• **Document passage**
────────────────
Once I had collected all the relevant data, I started with EDA of each of the four categories.

Setting EDA

The Setting group contained all features that portray the time or place an NFL game was taking place. Day of the Week a game was played on was one of the first features I looked in to. Below is a visualization describing the Over/Under comparison for each day of the week.

alt text

It is important to note that the class imbalance would lead to favor the Under, so it would be notable that Saturday games Overs seem to eclipse Under in percentage. It is also important to note Friday only has a sample size of 10, so while interesting, data is insufficient to gain insights.

Another feature explored from the 'Setting" group was Stadium Capacity. Below is a violin plot showing the distribution of Stadium Capacity throughout the dataset.

alt text

This shows that while most Stadiums lay in the size range of 60,000 to 80,000 maximum capacity, there are some outliers. I chose to explore that realization by binning the stadium capacity into three separate groups; Low, Medium, and High

alt text

We can see here that the percentage of Overs eclipses Under in Low Capacity Stadiums, and in High Capacity Stadiums the Under percentage take a sizeable percentage, giving insight into the possibility playing in High Capacity Stadiums could lead to more Under. We can further analyze this by looking at the total amount of points scored at different size stadiums.

alt text

While it is very slight, the point totals do seem to decrease in higher capacity stadiums. These are the types of insights we can use to help the everyday bettor make more informed decisions. While this information is not necessarily game changing on its own, this could be good information for a bettor to make a more informed decision.

Betting EDA

Next I wanted to look at some of the other pre-game betting data to better understand what can lead to an Over/Under. First, I looked at the spread. The spread is a number predicted by the handicapper, that he/she thinks the winning team is going to win by. We can see in the plot below that as that number gets bigger the percentages start to become more volatile.
────────────────
(Source data)
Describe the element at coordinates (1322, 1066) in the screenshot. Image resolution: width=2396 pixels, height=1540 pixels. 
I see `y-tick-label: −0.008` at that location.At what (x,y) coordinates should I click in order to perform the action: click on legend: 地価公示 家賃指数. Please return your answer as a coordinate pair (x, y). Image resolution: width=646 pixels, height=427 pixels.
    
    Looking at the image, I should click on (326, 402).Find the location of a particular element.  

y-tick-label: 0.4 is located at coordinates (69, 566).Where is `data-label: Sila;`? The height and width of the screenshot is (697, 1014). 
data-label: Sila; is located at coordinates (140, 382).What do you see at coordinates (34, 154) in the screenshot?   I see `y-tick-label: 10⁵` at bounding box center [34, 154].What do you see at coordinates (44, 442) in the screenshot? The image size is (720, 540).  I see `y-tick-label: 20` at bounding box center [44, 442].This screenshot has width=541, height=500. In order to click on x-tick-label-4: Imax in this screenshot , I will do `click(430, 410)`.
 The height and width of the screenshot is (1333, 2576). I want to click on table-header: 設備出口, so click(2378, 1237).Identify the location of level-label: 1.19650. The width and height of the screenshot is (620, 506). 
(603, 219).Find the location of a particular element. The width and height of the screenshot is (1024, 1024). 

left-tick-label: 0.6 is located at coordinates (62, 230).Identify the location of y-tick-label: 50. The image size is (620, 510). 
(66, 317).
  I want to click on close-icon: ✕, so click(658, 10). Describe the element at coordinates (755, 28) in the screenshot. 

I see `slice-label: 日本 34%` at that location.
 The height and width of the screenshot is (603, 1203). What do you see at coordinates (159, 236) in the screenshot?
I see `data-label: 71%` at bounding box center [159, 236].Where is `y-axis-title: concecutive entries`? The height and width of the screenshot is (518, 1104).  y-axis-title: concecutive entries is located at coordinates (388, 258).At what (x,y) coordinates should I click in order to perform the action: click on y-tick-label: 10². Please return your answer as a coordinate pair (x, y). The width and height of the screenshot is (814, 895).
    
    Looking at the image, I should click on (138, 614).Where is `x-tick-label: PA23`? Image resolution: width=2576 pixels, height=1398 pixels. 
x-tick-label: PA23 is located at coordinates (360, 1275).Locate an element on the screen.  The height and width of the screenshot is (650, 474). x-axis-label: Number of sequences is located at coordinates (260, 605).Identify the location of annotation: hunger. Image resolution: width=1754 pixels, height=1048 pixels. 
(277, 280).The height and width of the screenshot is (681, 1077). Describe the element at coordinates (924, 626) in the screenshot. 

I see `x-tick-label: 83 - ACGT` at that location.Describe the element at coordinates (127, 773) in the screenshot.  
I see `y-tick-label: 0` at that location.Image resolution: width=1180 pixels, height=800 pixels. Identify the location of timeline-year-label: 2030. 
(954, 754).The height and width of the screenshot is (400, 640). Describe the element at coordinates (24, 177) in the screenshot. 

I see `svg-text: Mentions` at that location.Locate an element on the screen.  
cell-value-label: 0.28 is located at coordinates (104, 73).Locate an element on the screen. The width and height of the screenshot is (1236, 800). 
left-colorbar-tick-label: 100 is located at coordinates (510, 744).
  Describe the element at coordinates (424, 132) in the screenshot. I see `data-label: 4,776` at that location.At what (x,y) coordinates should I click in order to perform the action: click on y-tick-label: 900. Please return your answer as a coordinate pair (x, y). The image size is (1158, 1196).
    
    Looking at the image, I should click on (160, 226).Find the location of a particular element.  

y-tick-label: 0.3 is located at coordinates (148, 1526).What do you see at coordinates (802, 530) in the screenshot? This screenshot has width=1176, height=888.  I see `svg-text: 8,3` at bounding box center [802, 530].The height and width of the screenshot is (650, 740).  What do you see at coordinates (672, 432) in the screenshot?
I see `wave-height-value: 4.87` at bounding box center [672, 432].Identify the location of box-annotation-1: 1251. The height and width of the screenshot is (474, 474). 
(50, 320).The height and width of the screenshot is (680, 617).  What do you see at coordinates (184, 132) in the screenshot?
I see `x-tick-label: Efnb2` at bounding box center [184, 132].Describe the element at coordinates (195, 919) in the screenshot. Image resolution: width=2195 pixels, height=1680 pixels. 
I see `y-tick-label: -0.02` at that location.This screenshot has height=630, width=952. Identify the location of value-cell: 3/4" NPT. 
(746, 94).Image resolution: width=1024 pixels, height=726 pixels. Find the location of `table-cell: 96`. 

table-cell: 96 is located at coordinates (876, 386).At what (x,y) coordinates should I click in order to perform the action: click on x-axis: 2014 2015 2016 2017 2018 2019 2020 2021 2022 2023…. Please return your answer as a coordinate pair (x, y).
────────────────
• **Written task**
Reproduce the passage of the NFL betting analysis above from "Once I had collected" to "throughout the dataset.".

• **Written reply**
Once I had collected all the relevant data, I started with EDA of each of the four categories.

Setting EDA

The Setting group contained all features that portray the time or place an NFL game was taking place. Day of the Week a game was played on was one of the first features I looked in to. Below is a visualization describing the Over/Under comparison for each day of the week.

alt text

It is important to note that the class imbalance would lead to favor the Under, so it would be notable that Saturday games Overs seem to eclipse Under in percentage. It is also important to note Friday only has a sample size of 10, so while interesting, data is insufficient to gain insights.

Another feature explored from the 'Setting" group was Stadium Capacity. Below is a violin plot showing the distribution of Stadium Capacity throughout the dataset.